Take the data that follows and retype it word for word.

=== Section Start ===

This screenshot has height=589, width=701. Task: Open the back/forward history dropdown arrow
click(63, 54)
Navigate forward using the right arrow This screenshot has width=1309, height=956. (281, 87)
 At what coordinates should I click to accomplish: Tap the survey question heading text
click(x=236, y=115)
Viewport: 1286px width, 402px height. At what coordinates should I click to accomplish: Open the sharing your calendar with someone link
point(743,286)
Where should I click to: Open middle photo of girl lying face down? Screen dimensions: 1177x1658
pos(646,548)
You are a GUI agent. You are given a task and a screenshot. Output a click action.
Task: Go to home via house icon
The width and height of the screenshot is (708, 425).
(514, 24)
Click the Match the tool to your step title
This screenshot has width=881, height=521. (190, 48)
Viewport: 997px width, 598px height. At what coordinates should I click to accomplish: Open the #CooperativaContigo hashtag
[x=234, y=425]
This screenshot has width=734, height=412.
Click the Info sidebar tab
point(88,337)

=== Section End ===

» **SOLUTION TO THIS PROBLEM**
This screenshot has height=589, width=701. Task: Open the back/forward history dropdown arrow
click(63, 54)
Navigate forward using the right arrow This screenshot has width=1309, height=956. (281, 87)
 At what coordinates should I click to accomplish: Tap the survey question heading text
click(x=236, y=115)
Viewport: 1286px width, 402px height. At what coordinates should I click to accomplish: Open the sharing your calendar with someone link
point(743,286)
Where should I click to: Open middle photo of girl lying face down? Screen dimensions: 1177x1658
pos(646,548)
You are a GUI agent. You are given a task and a screenshot. Output a click action.
Task: Go to home via house icon
The width and height of the screenshot is (708, 425).
(514, 24)
Click the Match the tool to your step title
This screenshot has width=881, height=521. (190, 48)
Viewport: 997px width, 598px height. At what coordinates should I click to accomplish: Open the #CooperativaContigo hashtag
[x=234, y=425]
This screenshot has width=734, height=412.
Click the Info sidebar tab
point(88,337)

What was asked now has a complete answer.